Le lauréat du prix Nobel examine l'histoire douloureuse de la Corée du Sud

FICTION
Nous ne nous séparons pas
Han Kang
Hamish Hamilton, 35 $

Lorsque l'écrivain sud-coréen Han Kang a remporté le prix Nobel l'année dernière, les célébrations ont éclaté à travers le pays. Une partie de la célébration a sûrement dû avoir eu lieu dans les bureaux de la bureaucratie culturelle, où l'annonce de l'Académie suédoise a représenté l'aboutissement d'un projet gouvernemental de plusieurs décennies pour remporter le premier prix littéraire mondial.

Ayant déjà réussi le concours culturel mondial de la musique (), du film () et de la télévision (), la Corée du Sud était maintenant le quatrième pays asiatique à rejoindre le Panthéon de la littérature à Stockholm. Le monde regarde maintenant la Corée du Sud; Dans le roman de Han en 2021, récemment traduit en anglais, le lauréat du prix Nobel regarde carrément le passé de la nation.

Le récit commence, comme dans le roman le plus connu de Han ,, avec un rêve: une femme traverse une forêt qui donne «l'impression de cent hommes, femmes et enfants Haggard se blottissant dans la neige». Bientôt, elle sent qu'elle est dans une sorte de cimetière au bord de la mer. La marée arrive et elle essaie de faire ce qu'elle peut pour préserver ceux qui sont enterrés. Notre narrateur, Kyungha, est le rêveur; Dans sa vie éveillée, elle est une écrivaine également motivée par le désir de sauver quelque chose du passé et d'aider les innocents, peu importe à quel point il peut être futile.
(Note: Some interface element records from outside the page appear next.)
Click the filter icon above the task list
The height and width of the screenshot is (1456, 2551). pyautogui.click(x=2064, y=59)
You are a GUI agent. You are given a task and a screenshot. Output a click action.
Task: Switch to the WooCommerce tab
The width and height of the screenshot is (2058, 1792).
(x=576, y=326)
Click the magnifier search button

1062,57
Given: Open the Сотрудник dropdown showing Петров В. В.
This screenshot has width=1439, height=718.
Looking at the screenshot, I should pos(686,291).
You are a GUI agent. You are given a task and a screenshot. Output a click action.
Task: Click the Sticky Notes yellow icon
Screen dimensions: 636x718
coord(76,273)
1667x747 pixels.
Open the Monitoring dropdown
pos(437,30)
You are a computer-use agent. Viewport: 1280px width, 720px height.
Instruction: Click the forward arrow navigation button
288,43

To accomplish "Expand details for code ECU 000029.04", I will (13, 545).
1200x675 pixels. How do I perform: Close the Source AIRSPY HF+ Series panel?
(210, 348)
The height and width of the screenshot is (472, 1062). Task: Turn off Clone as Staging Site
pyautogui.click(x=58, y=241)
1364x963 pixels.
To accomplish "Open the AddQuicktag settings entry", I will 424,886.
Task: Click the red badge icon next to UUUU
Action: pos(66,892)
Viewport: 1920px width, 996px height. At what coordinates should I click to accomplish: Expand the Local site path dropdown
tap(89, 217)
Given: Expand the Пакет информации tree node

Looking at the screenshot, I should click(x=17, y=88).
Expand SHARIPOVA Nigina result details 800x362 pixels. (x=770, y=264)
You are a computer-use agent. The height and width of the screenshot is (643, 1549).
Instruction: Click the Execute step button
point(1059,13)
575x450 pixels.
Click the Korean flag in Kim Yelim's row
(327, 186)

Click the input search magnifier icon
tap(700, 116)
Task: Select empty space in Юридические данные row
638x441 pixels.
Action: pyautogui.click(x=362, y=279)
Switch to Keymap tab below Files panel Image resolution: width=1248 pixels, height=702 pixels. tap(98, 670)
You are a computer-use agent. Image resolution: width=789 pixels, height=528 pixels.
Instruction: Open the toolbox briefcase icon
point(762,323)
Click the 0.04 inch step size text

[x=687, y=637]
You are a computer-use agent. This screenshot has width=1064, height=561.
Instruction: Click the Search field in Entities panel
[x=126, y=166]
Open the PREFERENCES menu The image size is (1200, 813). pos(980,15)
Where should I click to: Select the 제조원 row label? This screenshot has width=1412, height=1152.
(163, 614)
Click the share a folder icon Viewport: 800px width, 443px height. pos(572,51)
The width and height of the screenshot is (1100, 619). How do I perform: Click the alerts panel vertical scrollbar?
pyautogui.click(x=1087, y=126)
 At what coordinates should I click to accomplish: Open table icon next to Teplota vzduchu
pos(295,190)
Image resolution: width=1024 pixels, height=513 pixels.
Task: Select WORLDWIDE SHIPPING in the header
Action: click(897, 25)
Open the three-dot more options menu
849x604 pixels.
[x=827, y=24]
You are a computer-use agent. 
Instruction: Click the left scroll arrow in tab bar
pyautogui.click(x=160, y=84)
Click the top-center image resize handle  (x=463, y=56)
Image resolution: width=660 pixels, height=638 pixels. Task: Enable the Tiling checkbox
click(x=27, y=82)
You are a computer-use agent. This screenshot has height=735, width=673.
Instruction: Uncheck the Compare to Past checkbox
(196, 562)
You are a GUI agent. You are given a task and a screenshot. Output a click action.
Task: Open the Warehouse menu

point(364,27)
À la dérive et apathique dans la capitale, elle rend visite à son amie Inseon, une cinéaste documentaire, dans un hôpital de Séoul. Inseon s'est blessée dans son studio et demande à Kyungha de se rendre à l'île de Jeju pour son oiseau de compagnie, qui a été enfermé pendant des jours sans nourriture ni eau. Ce qui commence comme une faveur quixotique à un ami se déplace dans le royaume de la parabole, alors que le narrateur se retrouve à combattre une tempête de neige pendant qu'elle essaie de trouver la petite créature blanche.

Lauréat du prix Nobel Han Kang.

Lauréat du prix Nobel Han Kang.Crédit: Images getty

Le paysage blanc et gelé sert de toile pour Han, un espace où l'histoire devient aussi vive que le présent. Le récit s'éloigne rapidement du réalisme à une forme littéraire qui intègre à la fois des témoignages historiques et des appareils surréalistes: les personnages parlent de villages entiers brûlés au sol; Les fantômes apparaissent à la chandelle; Les restes sont déterminés sous les aéroports; Les membres de la famille sont recueillis par les autorités et ne sont jamais revus; Les conversations sont tenues au cours des différentes décennies. Le passé est parfaitement conservé sous la neige.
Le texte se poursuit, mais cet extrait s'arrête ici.